Toutes les personnes que nous avons rencontrées ont le soleil dans leur cœur et ils sont toujours disponibles pour nous aider.

De bus en bus, nous rejoignons Montevideo, puis nous arrivons a faire du stop avec Angel toute une après midi afin de quitter l'Uruguay par l'ouest, nous dormons à Termas de Dayman. Un bus nous amène ensuite à Concordia, en Argentine, car il pleut trop pour faire su stop, où nous réservons un autre bus pour nous approcher d'Iguazú et ces magnifiques chutes.

Anniversaire de Mat ! 🎉

Je suis allée retirer des pesos argentins a côté de la station de bus mais les automates de la banques etaient HS, je suis donc allée plus en ville a la recherche d'une banque, sous la pluie. Mat a bien eu le temps de s'imaginer des scénarios en tout genre pendant plus d'une heure, croyant que j'avais disparue !

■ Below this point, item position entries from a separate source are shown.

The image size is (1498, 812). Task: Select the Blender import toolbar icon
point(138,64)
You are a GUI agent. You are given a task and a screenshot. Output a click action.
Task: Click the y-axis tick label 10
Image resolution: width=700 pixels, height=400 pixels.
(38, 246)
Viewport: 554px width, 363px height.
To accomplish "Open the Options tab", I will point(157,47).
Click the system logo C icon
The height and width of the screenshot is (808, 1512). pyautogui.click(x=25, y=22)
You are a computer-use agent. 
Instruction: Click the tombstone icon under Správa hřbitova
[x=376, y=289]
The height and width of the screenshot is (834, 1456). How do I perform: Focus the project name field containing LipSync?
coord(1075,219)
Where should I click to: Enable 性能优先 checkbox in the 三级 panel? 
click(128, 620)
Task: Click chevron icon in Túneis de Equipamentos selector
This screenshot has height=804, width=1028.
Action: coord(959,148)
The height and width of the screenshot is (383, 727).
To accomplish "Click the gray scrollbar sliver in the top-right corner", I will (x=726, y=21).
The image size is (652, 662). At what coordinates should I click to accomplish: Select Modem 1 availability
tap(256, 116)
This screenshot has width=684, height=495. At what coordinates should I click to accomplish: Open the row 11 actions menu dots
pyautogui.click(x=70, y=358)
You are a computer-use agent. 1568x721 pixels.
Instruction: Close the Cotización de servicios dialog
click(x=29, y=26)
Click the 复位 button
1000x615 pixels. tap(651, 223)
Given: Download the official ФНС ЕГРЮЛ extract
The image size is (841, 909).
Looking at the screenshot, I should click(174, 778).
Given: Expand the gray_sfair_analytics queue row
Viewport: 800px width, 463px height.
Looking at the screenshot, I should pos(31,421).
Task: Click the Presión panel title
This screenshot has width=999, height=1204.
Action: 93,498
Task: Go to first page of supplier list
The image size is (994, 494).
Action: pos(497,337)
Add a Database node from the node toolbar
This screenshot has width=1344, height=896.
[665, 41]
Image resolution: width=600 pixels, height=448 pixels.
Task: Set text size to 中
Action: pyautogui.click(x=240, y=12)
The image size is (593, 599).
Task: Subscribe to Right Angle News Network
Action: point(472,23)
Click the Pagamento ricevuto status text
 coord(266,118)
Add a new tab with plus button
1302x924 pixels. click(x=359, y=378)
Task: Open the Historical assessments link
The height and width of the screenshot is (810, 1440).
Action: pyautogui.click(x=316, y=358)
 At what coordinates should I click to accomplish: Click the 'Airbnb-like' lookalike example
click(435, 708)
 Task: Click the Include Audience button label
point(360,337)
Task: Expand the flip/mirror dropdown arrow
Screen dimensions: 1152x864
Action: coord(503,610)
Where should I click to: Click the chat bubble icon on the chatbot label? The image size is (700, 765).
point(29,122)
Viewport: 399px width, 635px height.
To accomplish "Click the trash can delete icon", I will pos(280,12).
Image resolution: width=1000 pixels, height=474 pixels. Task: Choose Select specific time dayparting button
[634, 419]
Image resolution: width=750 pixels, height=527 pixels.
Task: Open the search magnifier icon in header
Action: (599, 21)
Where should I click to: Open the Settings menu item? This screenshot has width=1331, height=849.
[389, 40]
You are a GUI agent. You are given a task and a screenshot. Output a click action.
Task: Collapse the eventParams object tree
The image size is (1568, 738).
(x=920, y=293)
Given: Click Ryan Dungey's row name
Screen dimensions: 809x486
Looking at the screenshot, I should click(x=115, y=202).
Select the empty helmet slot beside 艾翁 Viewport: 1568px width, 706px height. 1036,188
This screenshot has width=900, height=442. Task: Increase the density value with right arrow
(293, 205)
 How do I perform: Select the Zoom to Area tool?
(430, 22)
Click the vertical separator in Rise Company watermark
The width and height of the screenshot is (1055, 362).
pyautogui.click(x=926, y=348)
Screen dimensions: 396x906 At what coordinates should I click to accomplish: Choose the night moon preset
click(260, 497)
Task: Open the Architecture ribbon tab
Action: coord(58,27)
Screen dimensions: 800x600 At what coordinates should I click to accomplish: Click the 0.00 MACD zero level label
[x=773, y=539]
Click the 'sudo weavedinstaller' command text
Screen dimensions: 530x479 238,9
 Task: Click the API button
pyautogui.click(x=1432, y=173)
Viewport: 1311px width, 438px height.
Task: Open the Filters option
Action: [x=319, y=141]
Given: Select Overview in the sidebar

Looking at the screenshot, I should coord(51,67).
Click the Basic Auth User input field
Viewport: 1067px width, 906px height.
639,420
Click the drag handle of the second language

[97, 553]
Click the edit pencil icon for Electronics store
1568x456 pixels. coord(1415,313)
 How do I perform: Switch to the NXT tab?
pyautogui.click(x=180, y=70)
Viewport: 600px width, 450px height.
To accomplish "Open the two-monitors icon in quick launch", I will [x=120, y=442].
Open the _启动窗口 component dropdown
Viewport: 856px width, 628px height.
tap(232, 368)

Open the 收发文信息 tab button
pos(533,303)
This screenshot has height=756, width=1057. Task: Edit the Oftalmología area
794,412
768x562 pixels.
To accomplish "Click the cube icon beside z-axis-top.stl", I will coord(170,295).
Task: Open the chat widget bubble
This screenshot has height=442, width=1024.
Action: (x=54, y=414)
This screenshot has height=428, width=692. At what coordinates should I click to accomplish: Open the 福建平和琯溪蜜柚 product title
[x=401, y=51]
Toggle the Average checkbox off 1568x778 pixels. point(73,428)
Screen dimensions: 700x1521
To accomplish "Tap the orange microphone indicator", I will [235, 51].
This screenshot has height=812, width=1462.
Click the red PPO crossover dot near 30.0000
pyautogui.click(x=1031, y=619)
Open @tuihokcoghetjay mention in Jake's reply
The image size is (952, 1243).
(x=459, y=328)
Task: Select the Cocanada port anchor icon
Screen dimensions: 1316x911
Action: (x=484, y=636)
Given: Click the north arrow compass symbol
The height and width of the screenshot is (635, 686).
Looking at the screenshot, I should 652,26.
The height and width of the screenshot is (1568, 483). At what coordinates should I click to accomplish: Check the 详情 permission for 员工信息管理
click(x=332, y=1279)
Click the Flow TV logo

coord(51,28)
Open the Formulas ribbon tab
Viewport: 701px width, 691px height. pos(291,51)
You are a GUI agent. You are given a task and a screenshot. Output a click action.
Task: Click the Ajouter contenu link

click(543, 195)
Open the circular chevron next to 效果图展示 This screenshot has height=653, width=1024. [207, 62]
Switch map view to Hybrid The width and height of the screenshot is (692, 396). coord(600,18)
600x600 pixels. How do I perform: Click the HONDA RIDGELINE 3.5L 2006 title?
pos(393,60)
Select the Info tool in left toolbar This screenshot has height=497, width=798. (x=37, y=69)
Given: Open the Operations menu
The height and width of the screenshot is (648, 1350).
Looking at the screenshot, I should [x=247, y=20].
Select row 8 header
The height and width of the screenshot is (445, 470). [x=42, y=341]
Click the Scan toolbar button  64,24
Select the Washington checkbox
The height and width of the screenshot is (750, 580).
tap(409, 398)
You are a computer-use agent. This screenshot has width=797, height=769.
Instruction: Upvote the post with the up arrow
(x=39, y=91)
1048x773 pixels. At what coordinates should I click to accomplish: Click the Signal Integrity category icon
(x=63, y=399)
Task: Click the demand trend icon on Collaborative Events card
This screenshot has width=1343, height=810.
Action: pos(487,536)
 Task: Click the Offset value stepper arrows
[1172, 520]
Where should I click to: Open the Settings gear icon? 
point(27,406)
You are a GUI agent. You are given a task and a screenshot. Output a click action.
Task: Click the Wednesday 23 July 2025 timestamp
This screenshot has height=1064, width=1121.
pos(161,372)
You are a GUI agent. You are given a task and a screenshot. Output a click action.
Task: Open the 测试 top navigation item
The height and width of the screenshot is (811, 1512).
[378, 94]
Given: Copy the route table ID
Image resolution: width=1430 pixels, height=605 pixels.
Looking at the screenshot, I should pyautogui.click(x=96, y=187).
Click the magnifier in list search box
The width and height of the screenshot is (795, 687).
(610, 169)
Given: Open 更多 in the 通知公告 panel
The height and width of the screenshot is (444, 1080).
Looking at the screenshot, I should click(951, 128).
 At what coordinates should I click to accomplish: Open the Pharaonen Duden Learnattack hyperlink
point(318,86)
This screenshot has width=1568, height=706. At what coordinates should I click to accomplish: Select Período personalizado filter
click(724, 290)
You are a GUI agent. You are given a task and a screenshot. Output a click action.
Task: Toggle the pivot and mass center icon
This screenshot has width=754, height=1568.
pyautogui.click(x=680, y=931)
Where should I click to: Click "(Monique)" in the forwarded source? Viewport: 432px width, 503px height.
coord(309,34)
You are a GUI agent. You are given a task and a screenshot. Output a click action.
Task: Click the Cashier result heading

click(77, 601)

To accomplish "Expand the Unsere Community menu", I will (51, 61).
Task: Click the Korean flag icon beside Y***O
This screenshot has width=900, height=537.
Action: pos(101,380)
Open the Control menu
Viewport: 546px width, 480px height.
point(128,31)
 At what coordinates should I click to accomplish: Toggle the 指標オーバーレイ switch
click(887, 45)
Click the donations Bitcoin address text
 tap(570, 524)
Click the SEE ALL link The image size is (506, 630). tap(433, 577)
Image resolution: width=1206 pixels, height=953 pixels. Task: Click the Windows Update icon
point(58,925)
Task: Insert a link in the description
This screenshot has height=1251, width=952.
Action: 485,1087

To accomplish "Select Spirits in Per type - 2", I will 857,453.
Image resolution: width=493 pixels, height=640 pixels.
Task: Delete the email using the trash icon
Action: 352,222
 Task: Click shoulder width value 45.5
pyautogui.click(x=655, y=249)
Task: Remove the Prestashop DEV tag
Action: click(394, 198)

Par contre, pour monter dans le bus de nuit, il nous faut prendre un taxi qui nous amène sur l'autoroute et nous attendons ce fameux bus sous la pluie pendant une heure (heureusement que le chauffeur de taxi est resté avec nous !).

Le bus arrive enfin mais il prend l'eau, nos places sont détrempées, nous nous installons ailleurs en esperant ne pas se faire virer. La nourriture distribuée est périmée et nous avons mis 16h au lieu 12h30 pour atteindre Puerto Iguazú... Fatigués mais contents d'être enfin arrivés !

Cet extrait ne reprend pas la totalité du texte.